Here are some works by M.C. Escher that play along this theme. There are plenty of places you can read about the man and his works, so I'm not going to attempt to put it all here, but you can read about him on plenty of places on the net. There's a good article on Squidoo.
Escher did a number of pieces displaying the Moebius effect. In 1858, two German mathematicians, August Ferdinand Möbius and Johann Benedict Listing, independently discovered what is popularly known as the Möbius strip. The characteristic feature of Möbius strip is that it is a surface with single side. In its most simplest form a Moebius strip can be constructed out a a strip of paper which is twisted halfway and the ends joined together. If one were to start tracing a surface, by the time they complete one trace they find that they are tracing the opposite side of the paper than the one from which they started. Go another round and you come back to the same side.
All of this strangely reminds me of the ancient symbol of the Ouroboros, the snake swallowing it's own tail.
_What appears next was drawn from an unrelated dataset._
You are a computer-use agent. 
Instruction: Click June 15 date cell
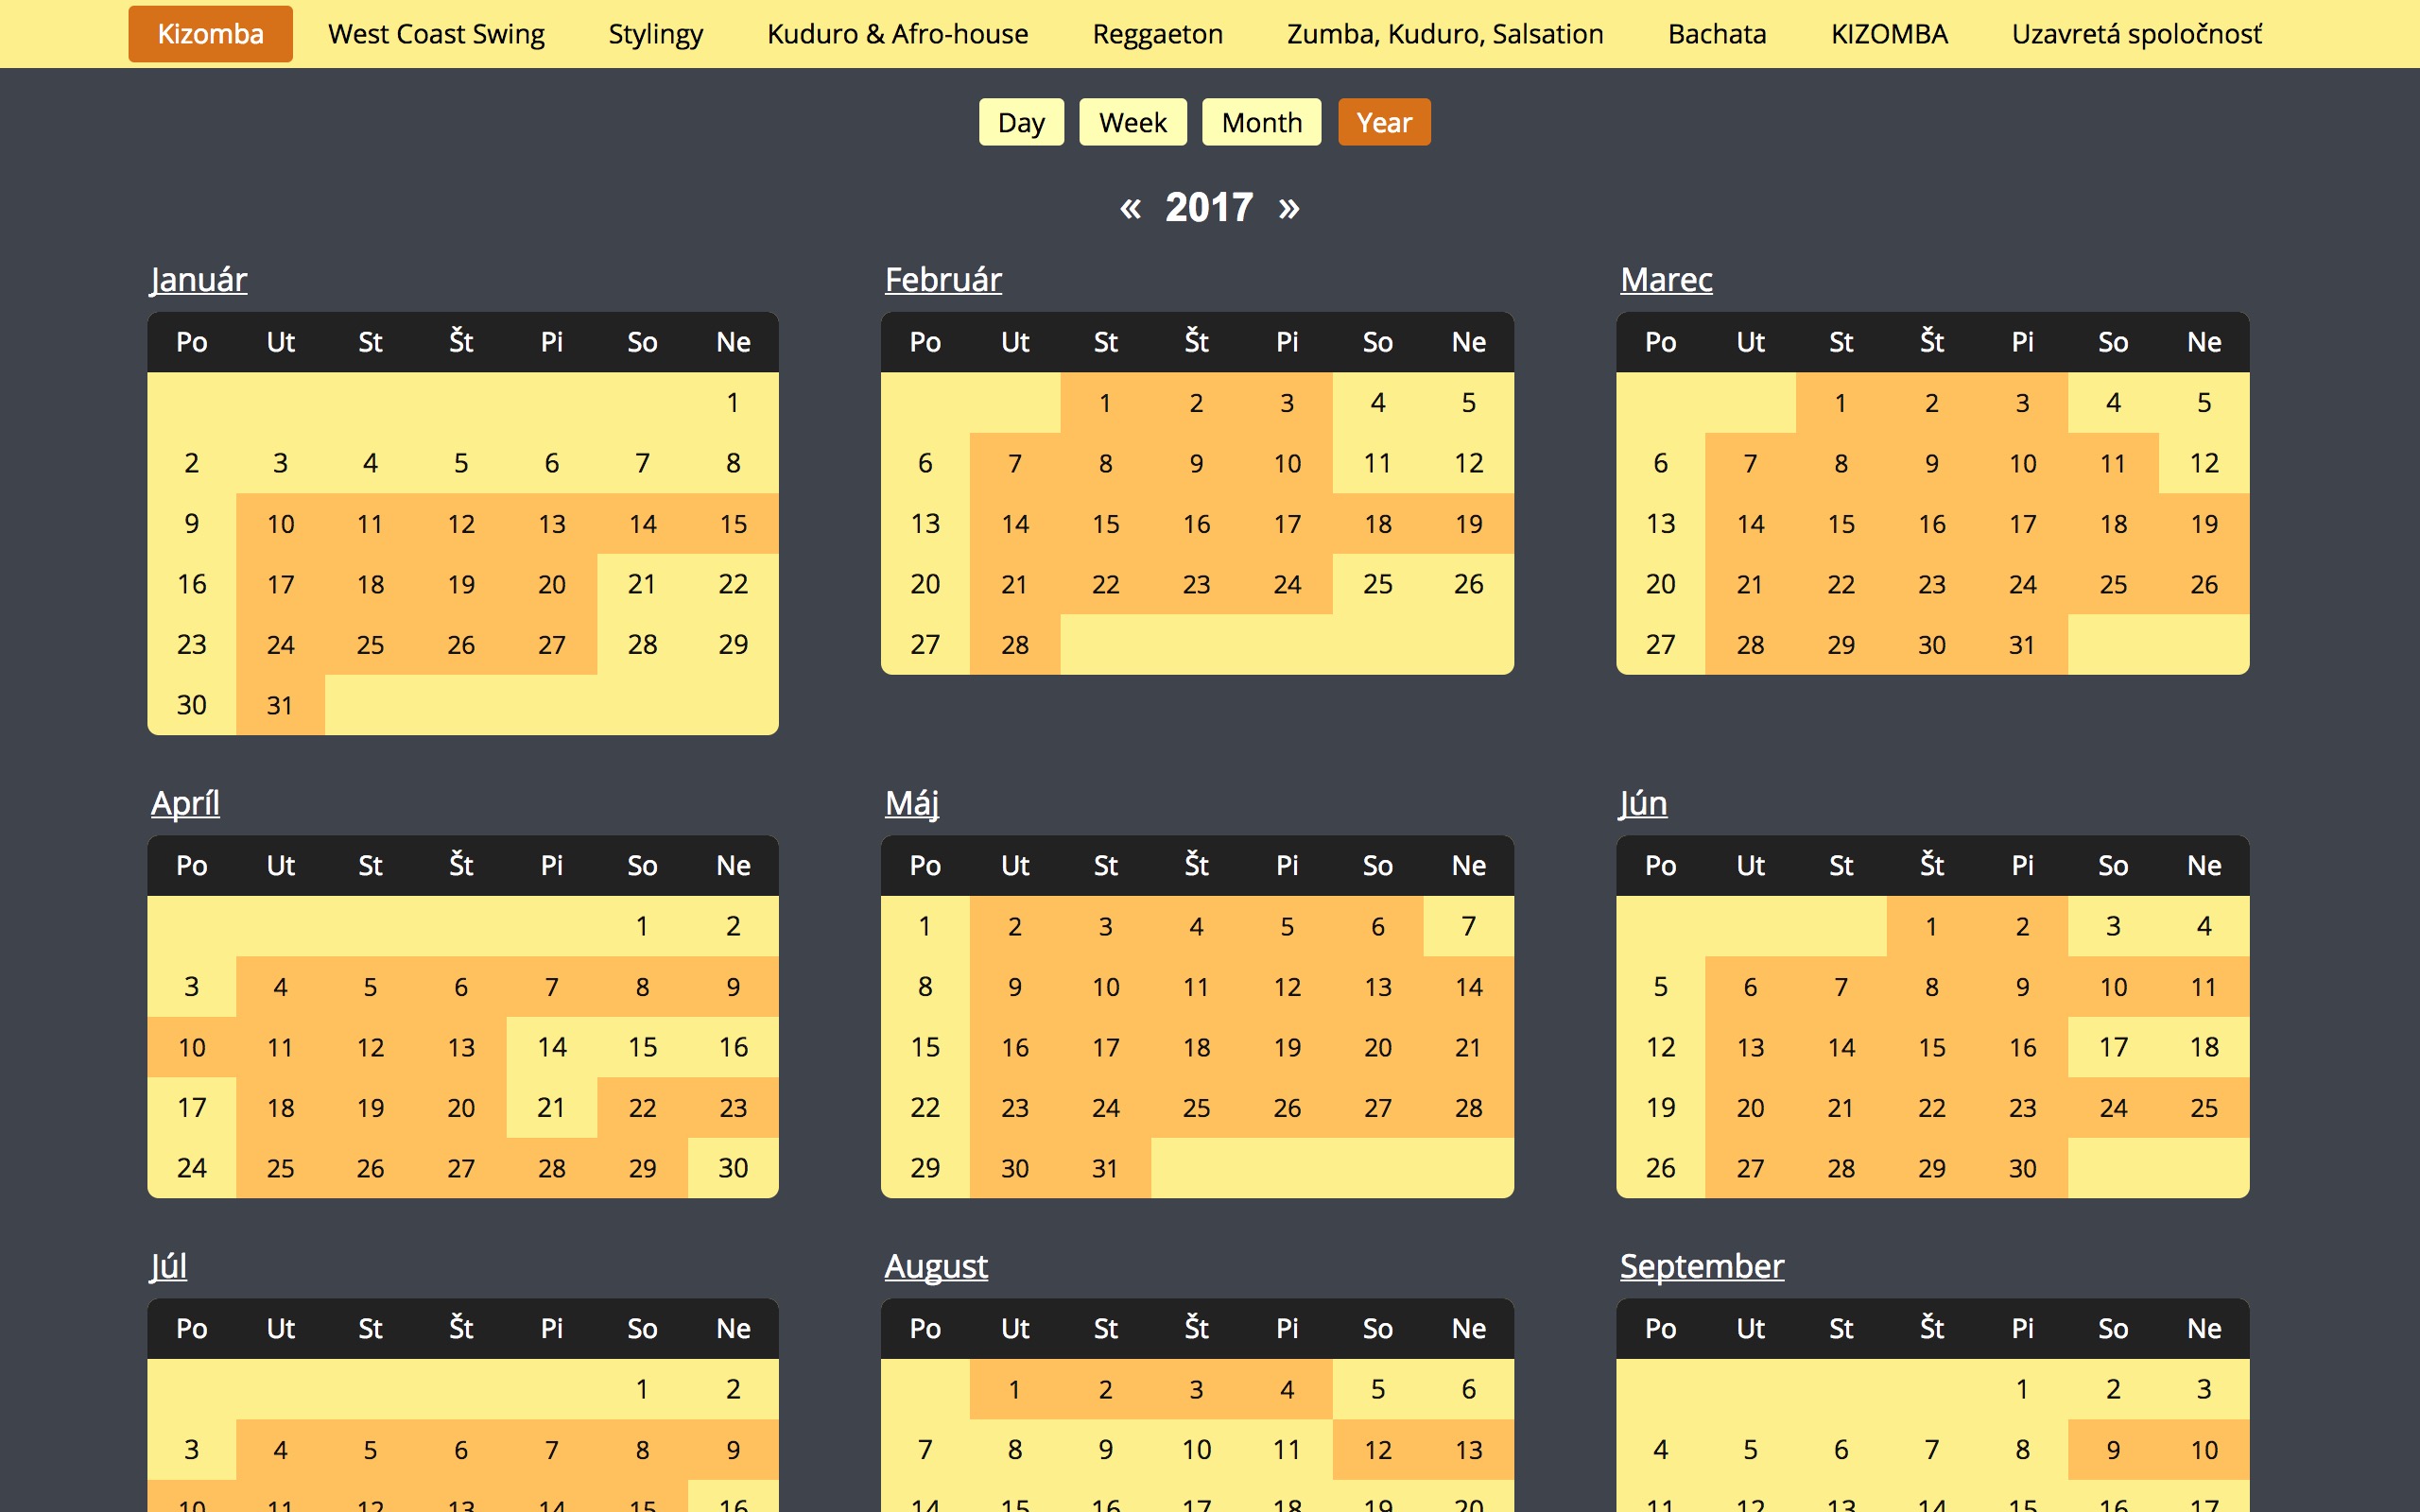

Anyway, the third person that Hofstadter focuses on is Bach because he had a way of showing the infinite within music. Here is one piece that is referred to in the book, from Bach's A Musical Offering.
The fourth person (who is mentioned in the subtitle) is Lewis Carroll. I love Carroll (or should I say Dodgson), and I am very much looking forward to the new Alice in Wonderland movie that is coming out soon (all the more so because Johnny Depp is my favorite actor of all time).
I had just put the following quote on my facebook status the other day and I think it very much sums up the book I am about to delve into:
“If I had a world of my own, everything would be nonsense. Nothing would be what it is, because everything would be what it isn’t. And contrary wise, what is, it wouldn’t be. And what it wouldn’t be, it would. You see?”–Alice, Alice in Wonderland.